This edge case format is resource-intensive to calculate, so removing it should help the query to run faster. You can always run a separate query just to check the GUID format if you need to.

This query will give you a breakdown of the different formats of Subscriber Keys in your All Contacts list, which can help you identify any issues or anomalies.

Total_Count

Total_Count let's you verify whether your query is operating on the full list of Contacts - just compare that number with what you see in All Contacts view in Contact Builder.

SF_Contact

SF_Contact will show you how many Subscriber Keys are in the format of Salesforce Contact IDs (start with '003' and are 18 characters long) - these records were likely created through a Salesforce CRM integration or imported with Contact IDs as Subscriber Keys.

Verify this number against the number of records in your Synchronized Data Extension(s) for Contact Object (remember to count it on all Business Units if you use Multi-Org MCC Integration):

  1. If the number is matching and makes sense volume-wise - all good here.
  2. If the number is matching, but is very high - you might check whether you truly need all those Contacts in your MCE instance, and consider filtering out those that do not support your marketing use cases.
  3. If the number is higher in the SF_Contact column than in your Synchronized Data Extension(s) - you might not have a contact deletion process in place, which means that all the Contacts that were ever created in your MCE instance are still there, even if they are no longer synchronized.

SF_Account

SF_Account will show you how many Subscriber Keys are in the format of Salesforce Account IDs (start with '001' and are 18 characters long).
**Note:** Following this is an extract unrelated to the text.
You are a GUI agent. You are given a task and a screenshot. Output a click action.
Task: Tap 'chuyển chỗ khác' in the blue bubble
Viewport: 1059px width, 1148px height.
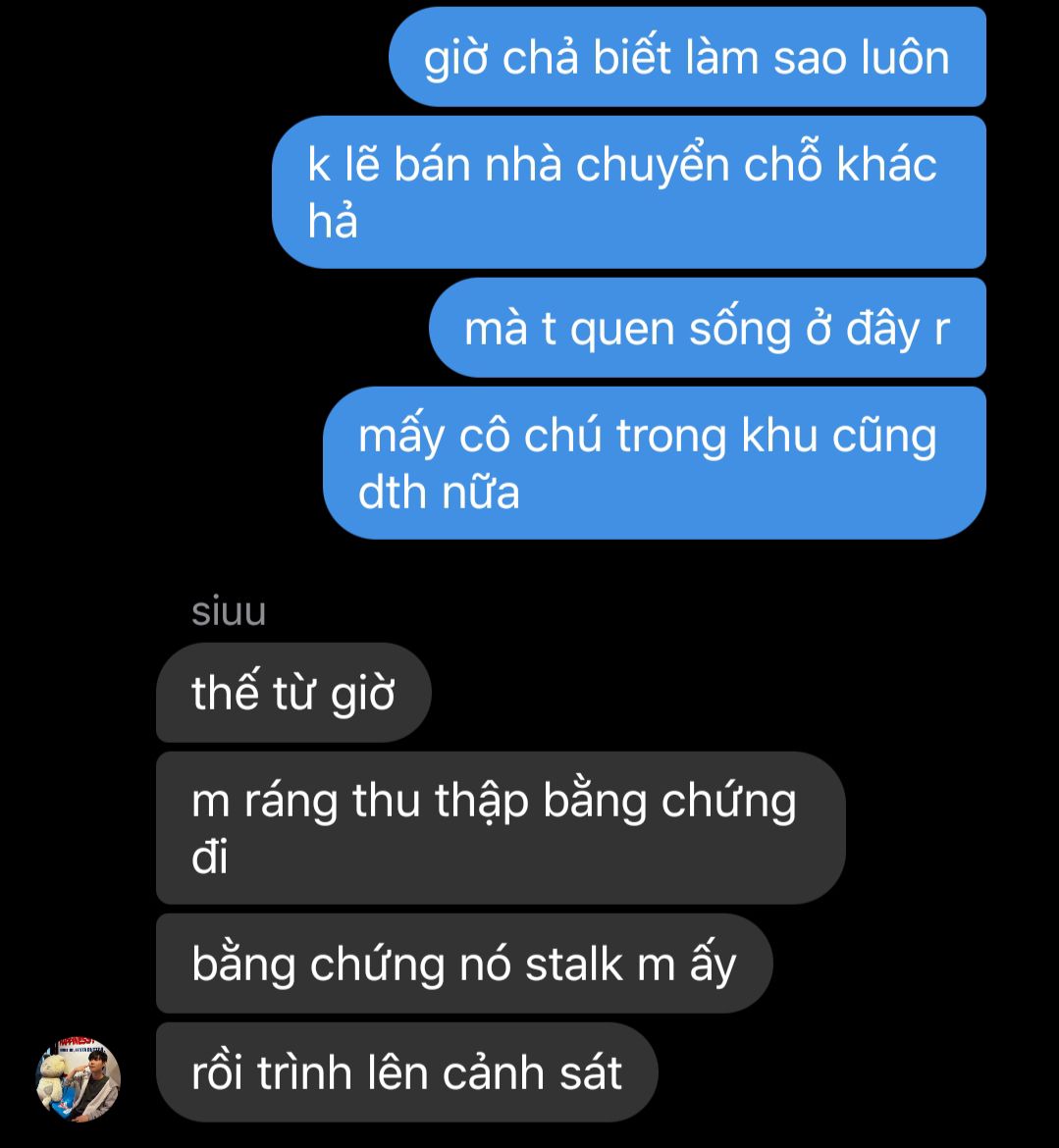point(757,164)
You shouldn't have any of those in your All Contacts list, and in most cases it's data architecture issue related to how you manage Person Accounts in your Salesforce CRM and how you set up your integration. For Marketing purposes you should be using Contact ID of the Person Account as Subscriber Key, not the Account ID.

Check your integration setup, fix it to leverage a Person Contact ID, and clean up those records from your All Contacts list as they are not valid for marketing purposes and just inflate your contact count.

SF_Lead

SF_Lead will show you how many Subscriber Keys are in the format of Salesforce Lead IDs (start with '00Q' and are 18 characters long). Similar to SF_Contact, you should check that number against your Synchronized Data Extension(s) for Lead Object:

  1. If the number is matching and makes sense volume-wise - all good here.
  2. If the number is matching, but is very high - you might check whether you truly need all those Leads in your MCE instance, and consider filtering out those that do not support your marketing use cases.
  3. If the number is higher in the SF_Lead column than in your Synchronized Data Extension(s) - you might not have a contact deletion process in place, which means that all the Leads that were ever created in your MCE instance are still there, even if they are no longer synchronized.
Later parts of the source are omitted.